+++ Excerpted data
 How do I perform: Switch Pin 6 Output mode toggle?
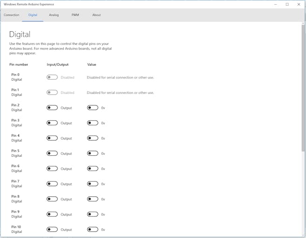[52, 168]
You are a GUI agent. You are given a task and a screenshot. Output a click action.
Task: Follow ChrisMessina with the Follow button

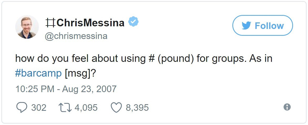(x=262, y=26)
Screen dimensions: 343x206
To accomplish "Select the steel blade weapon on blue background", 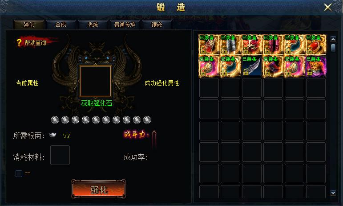I will (x=251, y=66).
++++++
Written request: Copy the records above word for word, from the first line through the line containing "(x=262, y=26)", inclusive. Leave out the pictures.

Solution to this problem:
 How do I perform: Switch Pin 6 Output mode toggle?
[52, 168]
You are a GUI agent. You are given a task and a screenshot. Output a click action.
Task: Follow ChrisMessina with the Follow button

(x=262, y=26)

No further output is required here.